In July 2009, Wuchuan Piaose was performed at the Chengdu International Intangible Cultural Heritage Festival.

====Clay sculpture====
Clay sculpture is considered an "original art" form, with its ancient origins reflecting its status as one of the earliest human arts. Clay sculpture not only documents folk life but also creates a vibrant artistic space. The regional and stable nature of clay sculpture art represents the values and aesthetic experiences of its people. Protecting its "cultural difference" and aesthetic diversity is crucial for the preservation and survival of contemporary clay sculpture art in China.

====Years-cases====
Years-cases are traditional activities unique to western Guangdong, centered around local deities. This festival features elaborate sacrificial ceremonies and rituals that are performed as a unified event. Years-cases consist of four main components: the gods of years-cases, the rituals, the opera, and the feast.

The gods of years-cases form the core of the festival. This chapter focuses on the evolution of the gods' images, which have become increasingly complex. There are two major patterns in the changes of these images: one involves the combination of multiple gods' images, while the other features different gods within the same ritual. These changes reflect the evolving ideas and concepts of the community.

The parade of gods is the most crucial part of the years-cases ritual, embodying the community's culture and beliefs. Field surveys of Beiyue village's rituals will be used as examples to examine these patterns. Further studies are planned on the secularization and commercialization of years-cases.

The opera of years-cases primarily involves nighttime performances. The ritual and opera must complement each other, with actors also serving as priests. The opera allegorizes the themes of years-cases.
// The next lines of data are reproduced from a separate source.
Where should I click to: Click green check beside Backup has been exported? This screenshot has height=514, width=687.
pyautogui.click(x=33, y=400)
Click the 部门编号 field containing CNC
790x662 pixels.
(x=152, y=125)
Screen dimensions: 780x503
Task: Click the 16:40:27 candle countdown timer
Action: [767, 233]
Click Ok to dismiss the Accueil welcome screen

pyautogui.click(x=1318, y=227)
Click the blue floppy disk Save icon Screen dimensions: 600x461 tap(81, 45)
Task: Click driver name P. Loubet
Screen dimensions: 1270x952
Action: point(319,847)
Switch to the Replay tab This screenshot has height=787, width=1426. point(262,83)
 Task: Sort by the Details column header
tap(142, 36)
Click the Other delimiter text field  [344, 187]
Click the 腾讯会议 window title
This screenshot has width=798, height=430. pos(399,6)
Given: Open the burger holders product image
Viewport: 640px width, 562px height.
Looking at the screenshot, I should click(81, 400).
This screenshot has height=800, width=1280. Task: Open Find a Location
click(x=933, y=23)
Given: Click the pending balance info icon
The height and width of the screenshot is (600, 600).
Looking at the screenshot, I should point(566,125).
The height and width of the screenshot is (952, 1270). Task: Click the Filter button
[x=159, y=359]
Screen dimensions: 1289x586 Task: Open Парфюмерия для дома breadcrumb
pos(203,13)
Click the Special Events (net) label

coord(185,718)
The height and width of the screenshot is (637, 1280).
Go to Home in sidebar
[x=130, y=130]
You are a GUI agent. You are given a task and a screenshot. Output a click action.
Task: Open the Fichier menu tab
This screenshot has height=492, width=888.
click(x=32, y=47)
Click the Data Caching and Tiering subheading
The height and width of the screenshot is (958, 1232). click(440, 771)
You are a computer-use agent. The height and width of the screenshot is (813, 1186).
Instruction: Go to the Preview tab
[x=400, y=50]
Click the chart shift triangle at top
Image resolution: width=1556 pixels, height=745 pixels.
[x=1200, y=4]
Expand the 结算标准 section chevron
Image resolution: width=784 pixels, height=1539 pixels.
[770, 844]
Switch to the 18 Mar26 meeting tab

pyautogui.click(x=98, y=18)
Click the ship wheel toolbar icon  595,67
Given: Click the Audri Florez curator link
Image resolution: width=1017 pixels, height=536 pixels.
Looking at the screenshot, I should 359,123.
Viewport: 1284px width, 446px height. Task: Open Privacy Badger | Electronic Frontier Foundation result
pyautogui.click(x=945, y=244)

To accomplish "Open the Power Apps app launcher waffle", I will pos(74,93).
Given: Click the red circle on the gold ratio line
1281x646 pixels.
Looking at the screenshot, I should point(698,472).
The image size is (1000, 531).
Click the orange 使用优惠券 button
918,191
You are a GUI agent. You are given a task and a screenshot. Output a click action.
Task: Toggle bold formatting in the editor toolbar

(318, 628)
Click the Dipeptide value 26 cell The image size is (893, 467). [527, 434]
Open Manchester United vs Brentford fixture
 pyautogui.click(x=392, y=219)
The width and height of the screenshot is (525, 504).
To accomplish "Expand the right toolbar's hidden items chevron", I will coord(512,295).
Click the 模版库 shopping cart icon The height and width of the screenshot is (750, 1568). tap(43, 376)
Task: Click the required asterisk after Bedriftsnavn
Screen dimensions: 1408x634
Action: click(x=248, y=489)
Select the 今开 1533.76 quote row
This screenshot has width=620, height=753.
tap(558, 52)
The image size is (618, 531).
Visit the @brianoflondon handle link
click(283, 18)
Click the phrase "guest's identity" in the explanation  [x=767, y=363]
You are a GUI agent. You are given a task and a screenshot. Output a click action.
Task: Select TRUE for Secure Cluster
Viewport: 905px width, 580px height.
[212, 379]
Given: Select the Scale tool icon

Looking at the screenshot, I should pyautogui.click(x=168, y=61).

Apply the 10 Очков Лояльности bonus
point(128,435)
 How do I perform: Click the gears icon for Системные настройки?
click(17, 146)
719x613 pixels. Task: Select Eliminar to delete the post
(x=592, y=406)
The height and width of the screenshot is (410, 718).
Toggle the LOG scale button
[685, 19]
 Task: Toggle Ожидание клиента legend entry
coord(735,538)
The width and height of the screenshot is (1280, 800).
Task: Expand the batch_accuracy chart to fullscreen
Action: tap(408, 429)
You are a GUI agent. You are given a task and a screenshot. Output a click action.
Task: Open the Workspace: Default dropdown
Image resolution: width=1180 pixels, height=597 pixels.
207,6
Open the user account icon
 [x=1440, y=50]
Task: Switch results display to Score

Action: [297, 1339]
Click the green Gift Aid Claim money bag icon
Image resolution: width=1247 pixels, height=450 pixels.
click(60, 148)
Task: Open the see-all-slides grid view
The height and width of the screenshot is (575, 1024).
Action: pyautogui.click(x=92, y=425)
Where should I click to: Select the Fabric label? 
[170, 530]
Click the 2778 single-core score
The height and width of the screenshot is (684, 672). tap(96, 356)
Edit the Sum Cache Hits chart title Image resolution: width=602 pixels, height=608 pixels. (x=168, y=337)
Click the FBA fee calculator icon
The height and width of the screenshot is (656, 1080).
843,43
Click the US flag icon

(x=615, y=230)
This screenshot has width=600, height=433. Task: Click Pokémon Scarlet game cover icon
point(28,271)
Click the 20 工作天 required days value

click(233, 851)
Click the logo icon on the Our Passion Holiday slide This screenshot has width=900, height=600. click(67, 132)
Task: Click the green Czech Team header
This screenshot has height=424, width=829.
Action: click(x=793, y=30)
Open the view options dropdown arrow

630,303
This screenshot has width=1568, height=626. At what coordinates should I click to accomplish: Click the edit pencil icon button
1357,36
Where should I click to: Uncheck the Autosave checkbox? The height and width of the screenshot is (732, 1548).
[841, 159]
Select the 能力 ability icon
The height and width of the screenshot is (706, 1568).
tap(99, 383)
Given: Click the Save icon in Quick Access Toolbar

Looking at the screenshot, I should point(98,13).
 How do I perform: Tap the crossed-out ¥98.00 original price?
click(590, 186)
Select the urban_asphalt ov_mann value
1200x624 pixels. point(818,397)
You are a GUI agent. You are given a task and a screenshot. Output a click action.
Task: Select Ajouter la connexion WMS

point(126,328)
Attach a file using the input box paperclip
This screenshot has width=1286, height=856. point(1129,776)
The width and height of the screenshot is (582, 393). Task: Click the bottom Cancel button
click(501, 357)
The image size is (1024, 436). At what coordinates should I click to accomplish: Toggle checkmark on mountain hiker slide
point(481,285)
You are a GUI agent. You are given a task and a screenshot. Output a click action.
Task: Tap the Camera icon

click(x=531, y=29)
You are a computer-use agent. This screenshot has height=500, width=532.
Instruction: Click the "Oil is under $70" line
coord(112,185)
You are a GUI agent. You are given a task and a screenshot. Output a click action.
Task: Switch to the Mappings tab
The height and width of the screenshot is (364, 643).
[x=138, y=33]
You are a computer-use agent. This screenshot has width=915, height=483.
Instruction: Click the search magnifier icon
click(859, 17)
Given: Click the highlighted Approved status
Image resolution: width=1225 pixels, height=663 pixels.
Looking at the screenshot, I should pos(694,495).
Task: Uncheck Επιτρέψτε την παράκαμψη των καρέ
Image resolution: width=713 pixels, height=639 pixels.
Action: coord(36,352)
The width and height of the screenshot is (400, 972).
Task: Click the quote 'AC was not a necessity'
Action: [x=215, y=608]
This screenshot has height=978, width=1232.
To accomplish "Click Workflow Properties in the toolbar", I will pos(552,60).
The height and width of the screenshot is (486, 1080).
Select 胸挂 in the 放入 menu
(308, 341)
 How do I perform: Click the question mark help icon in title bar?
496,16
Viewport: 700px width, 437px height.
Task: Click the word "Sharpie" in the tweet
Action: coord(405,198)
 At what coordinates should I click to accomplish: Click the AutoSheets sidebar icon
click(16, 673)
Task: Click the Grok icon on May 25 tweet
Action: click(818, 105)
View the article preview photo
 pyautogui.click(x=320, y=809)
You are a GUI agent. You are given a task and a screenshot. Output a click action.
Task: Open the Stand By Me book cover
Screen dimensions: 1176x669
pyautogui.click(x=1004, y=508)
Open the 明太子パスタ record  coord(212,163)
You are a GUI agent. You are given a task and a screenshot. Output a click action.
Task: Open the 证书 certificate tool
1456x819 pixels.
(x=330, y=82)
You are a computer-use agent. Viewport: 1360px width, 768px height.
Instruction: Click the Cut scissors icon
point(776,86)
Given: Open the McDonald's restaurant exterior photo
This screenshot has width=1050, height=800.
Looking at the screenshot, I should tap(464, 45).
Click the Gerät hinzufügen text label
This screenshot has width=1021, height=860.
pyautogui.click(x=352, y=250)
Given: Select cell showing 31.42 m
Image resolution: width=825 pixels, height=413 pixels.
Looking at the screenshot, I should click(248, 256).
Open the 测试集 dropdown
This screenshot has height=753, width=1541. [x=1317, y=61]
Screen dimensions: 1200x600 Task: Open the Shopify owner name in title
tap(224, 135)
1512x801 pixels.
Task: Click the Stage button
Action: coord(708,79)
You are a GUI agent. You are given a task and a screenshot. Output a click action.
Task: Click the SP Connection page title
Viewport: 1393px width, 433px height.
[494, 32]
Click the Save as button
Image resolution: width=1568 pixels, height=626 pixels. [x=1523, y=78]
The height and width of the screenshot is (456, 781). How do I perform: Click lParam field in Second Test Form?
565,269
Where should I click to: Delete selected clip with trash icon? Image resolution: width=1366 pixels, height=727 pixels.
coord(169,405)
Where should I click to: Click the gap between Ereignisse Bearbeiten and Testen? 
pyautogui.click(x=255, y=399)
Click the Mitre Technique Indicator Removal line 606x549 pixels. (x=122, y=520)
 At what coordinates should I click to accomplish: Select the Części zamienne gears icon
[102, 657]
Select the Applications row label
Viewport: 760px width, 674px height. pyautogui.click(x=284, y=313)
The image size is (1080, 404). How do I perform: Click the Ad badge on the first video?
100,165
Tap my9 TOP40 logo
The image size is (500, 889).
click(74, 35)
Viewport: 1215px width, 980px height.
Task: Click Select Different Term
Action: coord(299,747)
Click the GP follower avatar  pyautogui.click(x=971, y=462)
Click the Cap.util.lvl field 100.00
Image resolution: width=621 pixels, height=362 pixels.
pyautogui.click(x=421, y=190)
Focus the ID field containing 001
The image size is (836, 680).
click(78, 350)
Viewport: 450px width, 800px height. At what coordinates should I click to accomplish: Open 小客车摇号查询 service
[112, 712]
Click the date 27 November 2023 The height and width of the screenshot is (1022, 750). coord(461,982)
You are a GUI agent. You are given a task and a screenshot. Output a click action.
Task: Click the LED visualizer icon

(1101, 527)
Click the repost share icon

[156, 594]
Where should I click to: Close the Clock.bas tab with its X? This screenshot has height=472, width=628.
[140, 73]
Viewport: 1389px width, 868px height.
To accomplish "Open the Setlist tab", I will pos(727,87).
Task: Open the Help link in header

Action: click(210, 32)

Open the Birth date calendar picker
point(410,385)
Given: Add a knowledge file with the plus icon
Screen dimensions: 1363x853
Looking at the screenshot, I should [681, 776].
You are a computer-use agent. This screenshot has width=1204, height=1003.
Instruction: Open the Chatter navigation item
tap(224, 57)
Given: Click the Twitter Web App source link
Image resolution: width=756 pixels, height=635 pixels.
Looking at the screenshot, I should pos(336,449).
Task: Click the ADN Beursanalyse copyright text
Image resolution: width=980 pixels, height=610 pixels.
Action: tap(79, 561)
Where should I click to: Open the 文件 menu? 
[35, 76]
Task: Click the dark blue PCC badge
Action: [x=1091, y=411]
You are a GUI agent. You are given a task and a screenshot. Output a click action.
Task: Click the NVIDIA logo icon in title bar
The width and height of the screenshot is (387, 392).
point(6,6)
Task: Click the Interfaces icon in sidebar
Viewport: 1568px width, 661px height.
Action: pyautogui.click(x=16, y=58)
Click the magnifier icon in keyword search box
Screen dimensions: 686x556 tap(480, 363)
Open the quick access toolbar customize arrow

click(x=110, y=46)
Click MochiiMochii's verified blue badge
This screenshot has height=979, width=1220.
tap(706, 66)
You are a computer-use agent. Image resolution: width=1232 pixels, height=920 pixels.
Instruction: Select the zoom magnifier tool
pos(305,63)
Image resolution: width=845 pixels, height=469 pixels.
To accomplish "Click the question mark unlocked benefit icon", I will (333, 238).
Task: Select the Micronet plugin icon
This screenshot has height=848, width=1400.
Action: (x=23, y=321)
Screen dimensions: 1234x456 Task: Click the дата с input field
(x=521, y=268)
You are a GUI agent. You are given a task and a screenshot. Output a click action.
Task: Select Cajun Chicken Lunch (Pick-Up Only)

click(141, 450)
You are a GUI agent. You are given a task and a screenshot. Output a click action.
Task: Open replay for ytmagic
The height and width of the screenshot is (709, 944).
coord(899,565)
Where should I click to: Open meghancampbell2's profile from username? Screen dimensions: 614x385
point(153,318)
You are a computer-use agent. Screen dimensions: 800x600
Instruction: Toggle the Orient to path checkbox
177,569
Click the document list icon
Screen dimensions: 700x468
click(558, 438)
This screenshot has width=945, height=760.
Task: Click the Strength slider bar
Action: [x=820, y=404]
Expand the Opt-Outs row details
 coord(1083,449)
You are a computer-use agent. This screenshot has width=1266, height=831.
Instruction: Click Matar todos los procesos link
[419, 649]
The feast of years-cases is also a ritual, where food is symbolically consumed. This process reflects local eating habits and supports the pig and poultry industries in Wuchuan.

==Historic locations==
- Maoshan Ancient Academy: A library established 1,700 years ago by Wang Jun. It is located in Bo Pu Zhen, Wuchuan.
- Xiangshan Ancient Temple: Originally built in 283, the Xiangshan Temple has been rebuilt several times. It is currently situated in Popu, Wuchuan.

==Famous persons==
- Lin Shaotang (1786–1872), an ethnic Putianese from Wu Yang Zhen, was one of the champions of the Imperial Examination. He was one of the few overseas ethnic Putian Min champions.
- Chen Lanbin (1816–1895) was a minister and scholar of the late Qing dynasty, born in Huang Po Zhen. He was the first Chinese ambassador to the United States.
- Li Hanhun (1894–1987) graduated from Baoding Army Officer School in 1919. In 1926, he participated in the Northern Expedition. During the Second Sino-Japanese War, he served as an army colonel, commander of an Army Group, and chairman of the Guangdong provincial government.
- Liu Huaqiu (1939–) is the deputy director of the Center for International Economic Exchanges.
- Yu Yilong (1965–) is a renowned Chinese hard pen calligrapher.
- Liang Wenfeng (1985–) Chinese entrepreneur and businessman who is the co-founder of the quantitative hedge fund High-Flyer, as well as the founder and CEO of its artificial intelligence company DeepSeek.

==Education==
As of 2013, Wuchuan has 468 schools at all levels, including 1 teacher training school, 11 middle schools, and 296 primary schools. The total student enrollment is 206,202, comprising 97,778 high school students, 77,179 primary school students, and a number of nursery school students.

- Wuchuan No. 1 Middle School: Founded on November 11, 1927, Wuchuan No. 1 Middle School is the most renowned school in Wuchuan. Each year, approximately 3,000 students graduate from this school, and many of them gain admission to prestigious universities.
- Wuchuan No. 3 Middle School: Established in 1964, Wuchuan No. 3 Middle School has developed rapidly and is considered one of the top middle schools in Wuchuan.